With health at the front and centre of many employees’ minds, businesses have an opportunity to create compelling wellbeing packages that provide welcome and much-needed support. Taking a holistic approach remains crucial. Health and wellbeing needs change over time, and employees will be looking for a range of services as they adapt to both mid- and post-pandemic life.
Health and wellbeing in the workplace have been brought into sharper focus by the Covid-19 pandemic. “We’ll never have to explain what PPE* stands for again”, attests Louise Hosking, Vice President of the UK Institution of Occupational Safety and Health, in an article on changing attitudes towards health in the workplace. (*Personal Protective Equipment)
Where health and safety has previously been seen as a mundane task, HR, occupational health and finance teams are now collaborating closely to address health concerns in the workplace, Hosking explains. Ensuring businesses can operate safely is a key driver of success mid-pandemic, and this is only set to continue as companies around the world adjust to the ever-changing Covid-19 situation.
Growing health awareness
Covid-19 has urged individuals to reassess their own health and wellbeing. Those with underlying health conditions are having to shield at home, with many unable to go back to work for the foreseeable future. In addition, people falling into the obese weight category and those with high blood pressure are at higher risk of experiencing severe Covid-19 symptoms. With 48% of people reporting to have gained weight as a result of lockdown, many will be focusing on getting back to their healthy weight over the coming months.
Ongoing financial uncertainty will also have long-lasting effects on people’s wellbeing. Following the 2008 recession, 900,000 more people suffered from chronic conditions. It is important to act now to mitigate the risks of similar health issues occurring as countries prepare for a long drawn out financial recovery from Covid-19 impacts.
Mounting need for private healthcare
Public healthcare providers across the world are under enormous pressure to treat people diagnosed with Covid-19, and other essential services are suffering as a result. A McKinsey report revealed that in some European regions, a 50% excess of deaths in March and April of this year were regarded as non-Covid-19 related. It is believed that access to treatments and a reluctance to seek medical help may have been to blame.
In France, for example, GPs have reportedly seen a 44% fall in activity, which will undoubtedly have caused many to miss out on essential advice and treatments. Similarly, in the UK, the National Health Service (NHS) will potentially have a 10 million patient backlog by December, and people face the prospects of long waiting times for treatment.

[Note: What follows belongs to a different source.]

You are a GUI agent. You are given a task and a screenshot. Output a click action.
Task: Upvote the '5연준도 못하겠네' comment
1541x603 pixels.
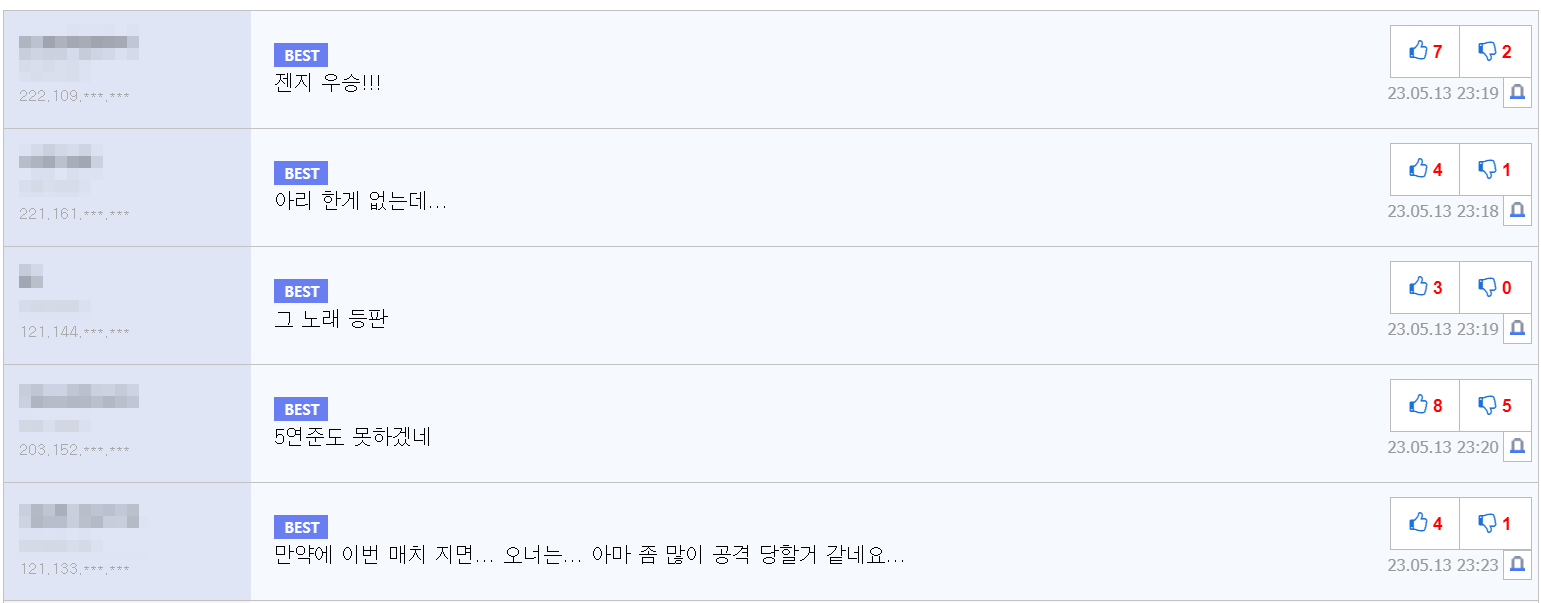[x=1424, y=406]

For those able to access private healthcare, either through the NHS or through their own means, it is possible to get treatment much sooner. Interestingly, 40% of UK patients undergoing private medical treatments have accessed them using insurance provided by their employers.
Managing mental wellbeing
There has been a growing awareness of mental health across the world in recent years, which has accelerated since the Covid-19 outbreak. In Italy, 93% of respondents in a survey admitted to feeling at least slightly anxious during the first week of lockdown, and 28% also said they were not sleeping well. Lockdowns have put enormous stress on people, with difficulties ranging from issues with work life balance and managing childcare to loneliness and increases in domestic abuse.
A recent Covid-19 wellbeing survey also found that 74% of employers believe returning to work is a source of worry for their employees. Businesses will need to work closely with employees to ensure they feel supported, comfortable and confident in either coming back to the workplace safely or managing their workloads remotely over the coming months.
Employer-provided supported health support
Businesses are well placed to provide access to health and wellbeing support to their employees, helping to alleviate stress and health concerns. The Covid-19 wellbeing survey found that 47% of employers have seen an increase in health issues being raised by employees, demonstrating a demand for these wellbeing services.
Advances in technology could enable more businesses to provide their employees with greater access to healthcare support. Doctors have been offering telephone appointment for some years, and these have become the norm for many providers over the past few months. Regulations are also changing to enable technology-led access to health services. The EU, for example, is working towards technology that enables cross-border prescriptions. US regulators are also approving a number of app-based healthcare technologies. As employees continue to work from home, technology-led health services could provide the medical support they need.
Businesses should encourage social engagement among employees, especially while remote working continues. Following the 2003 SARS outbreak, research revealed that increasing social connectedness helped counteract the pandemic’s negative mental health impacts. We have already seen businesses running remote social meetings with their workforce, with 82% respondents in the Covid-19 Employee Wellbeing focus group saying they are holding some form of gathering. Now, it is crucial that employers maintain momentum with these interactions to give employees social support as the pandemic persists.
Encouraging health and wellbeing through choice
Respondents in the Covid-19 wellbeing survey ranked ‘emotional intelligence’ as the most important quality in a manager, highlighting the need for a personalised approach.
Employees wellbeing needs vary greatly, from access to quality healthcare to lifestyle services and mental wellbeing support. By giving employees the freedom to select the health benefits that most align with their needs and goals, employers can create attractive packages that help retain talent and adapt to changing requirements.